__Your goal__:
Skip the pictures and write out, word for word, the lines below from the one with "This screenshot has width=428, height=229." through the one with "Task: Switch to the WeTransfer tab", inclusive.

__Material provided__:
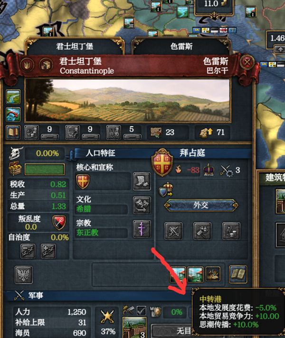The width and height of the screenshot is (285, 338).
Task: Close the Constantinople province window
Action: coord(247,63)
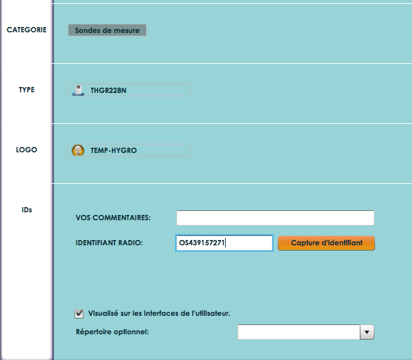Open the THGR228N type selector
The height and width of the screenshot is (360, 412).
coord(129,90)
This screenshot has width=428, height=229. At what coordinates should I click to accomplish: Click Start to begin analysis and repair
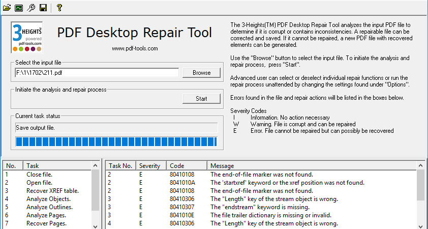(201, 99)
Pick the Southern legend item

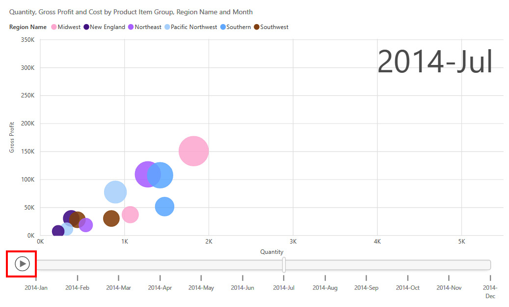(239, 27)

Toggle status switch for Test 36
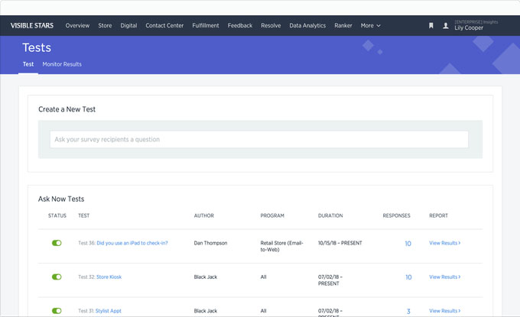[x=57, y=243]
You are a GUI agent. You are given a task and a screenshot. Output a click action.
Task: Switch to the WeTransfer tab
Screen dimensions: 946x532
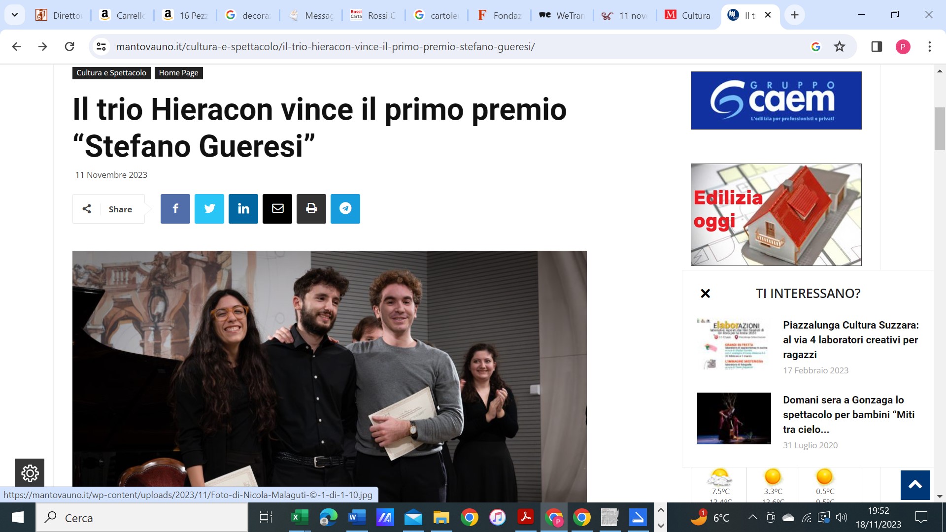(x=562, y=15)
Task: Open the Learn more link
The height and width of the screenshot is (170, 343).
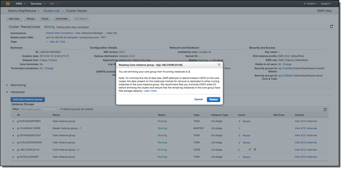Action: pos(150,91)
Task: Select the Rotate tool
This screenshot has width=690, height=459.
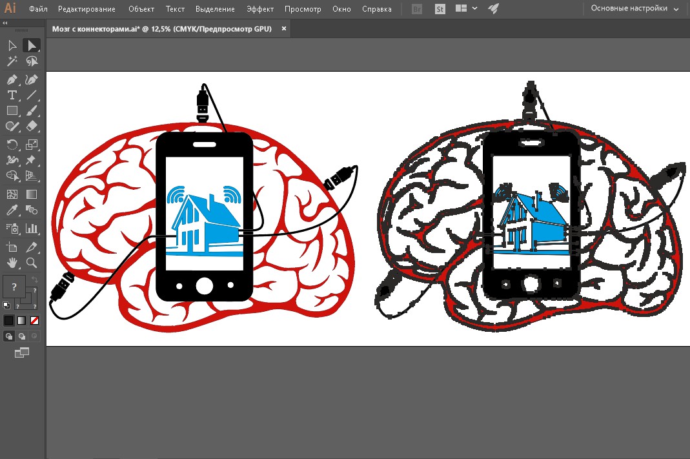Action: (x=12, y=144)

---

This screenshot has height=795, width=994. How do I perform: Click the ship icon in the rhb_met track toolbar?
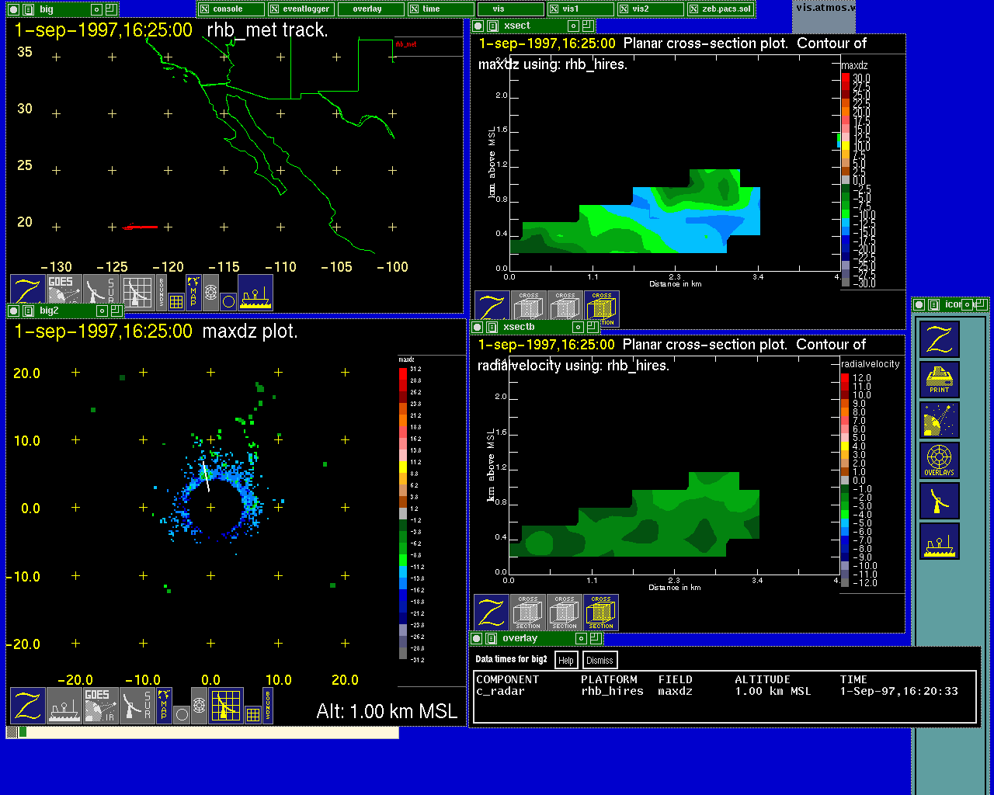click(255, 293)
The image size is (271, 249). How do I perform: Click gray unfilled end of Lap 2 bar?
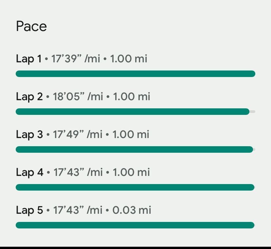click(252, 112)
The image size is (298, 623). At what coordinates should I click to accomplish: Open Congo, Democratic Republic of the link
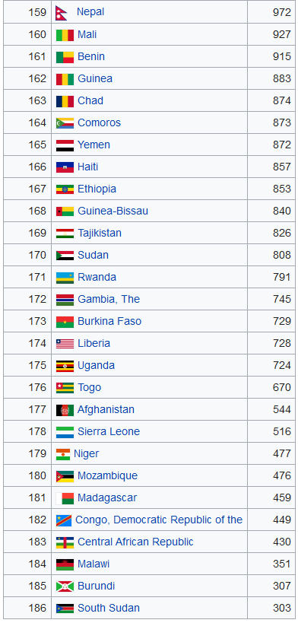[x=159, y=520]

==

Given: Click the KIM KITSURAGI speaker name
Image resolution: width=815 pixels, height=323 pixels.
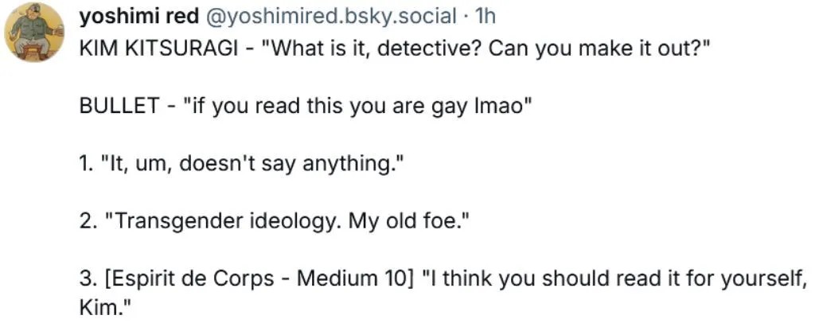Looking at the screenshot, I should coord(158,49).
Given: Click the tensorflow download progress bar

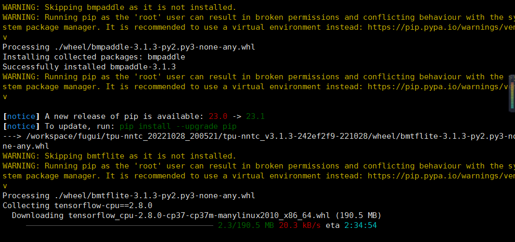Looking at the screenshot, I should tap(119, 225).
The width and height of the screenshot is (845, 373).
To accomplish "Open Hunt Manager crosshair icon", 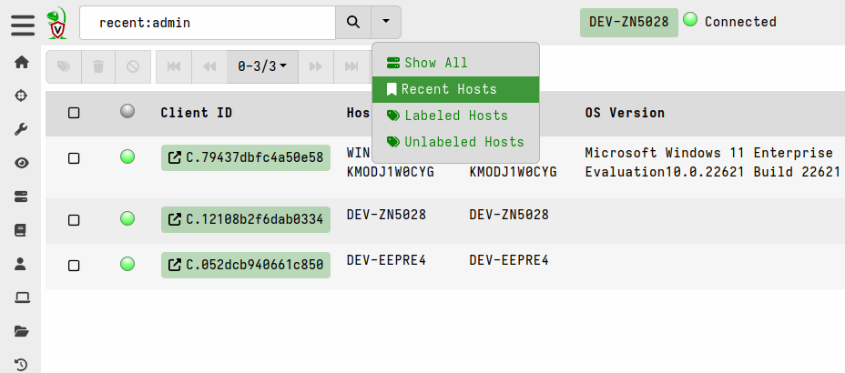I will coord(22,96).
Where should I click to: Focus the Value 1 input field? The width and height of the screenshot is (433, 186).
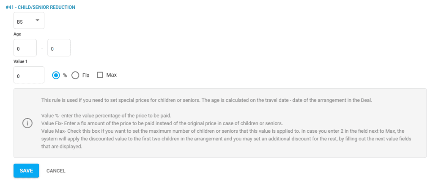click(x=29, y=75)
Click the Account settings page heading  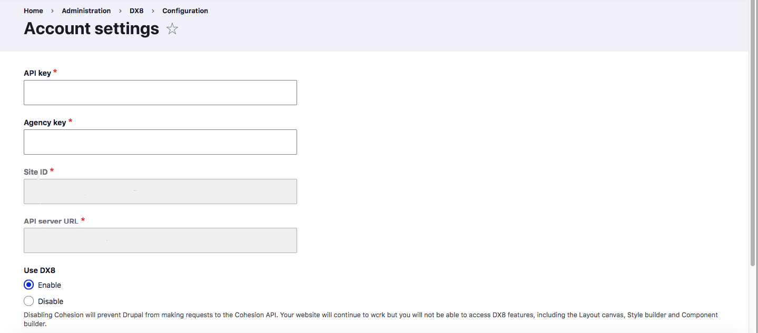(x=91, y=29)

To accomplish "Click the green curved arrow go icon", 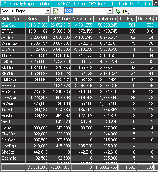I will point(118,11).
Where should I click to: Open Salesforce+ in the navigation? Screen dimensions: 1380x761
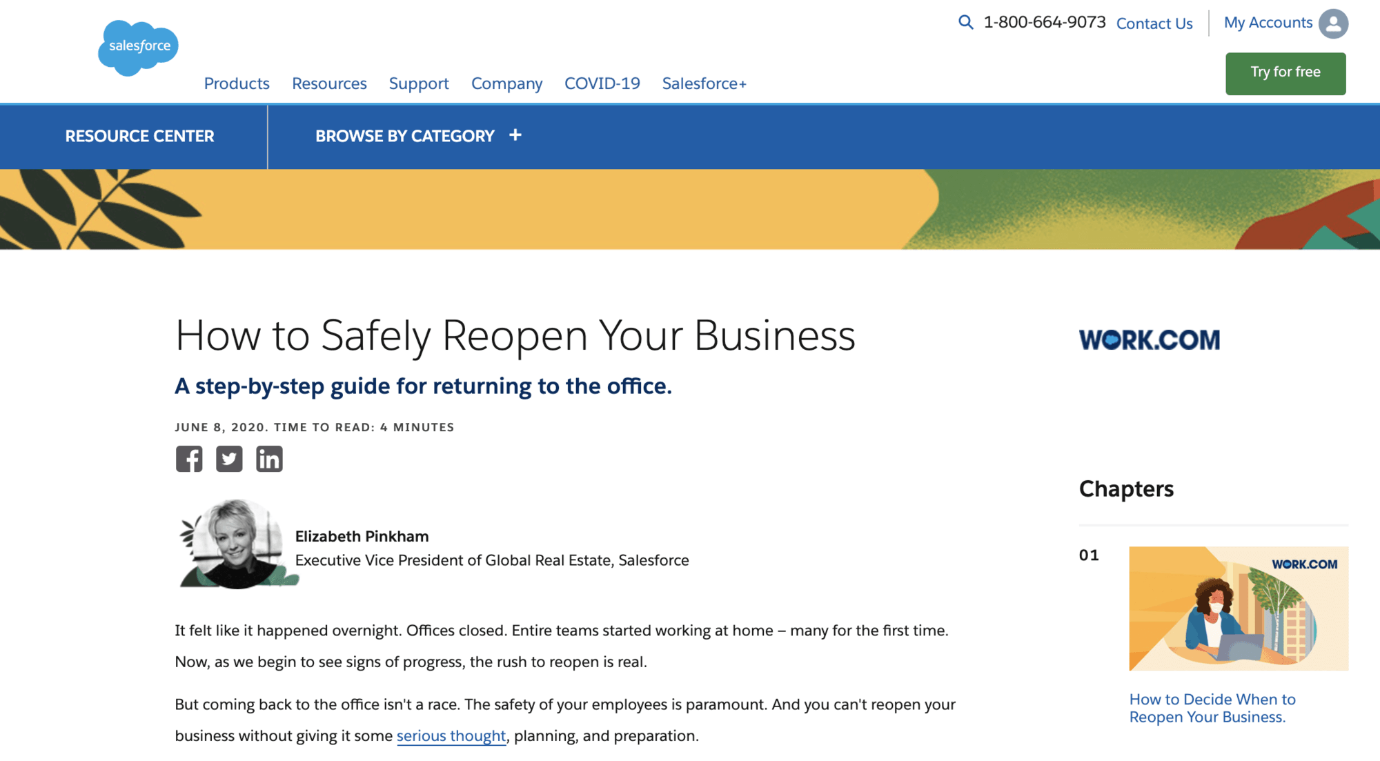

__Exercise response__:
This screenshot has width=428, height=229. At what coordinates should I click to accomplish: Click Start to begin analysis and repair
(201, 99)
Pick the Southern legend item

(239, 27)

Toggle status switch for Test 36
[x=57, y=243]
You are a GUI agent. You are given a task and a screenshot. Output a click action.
Task: Switch to the WeTransfer tab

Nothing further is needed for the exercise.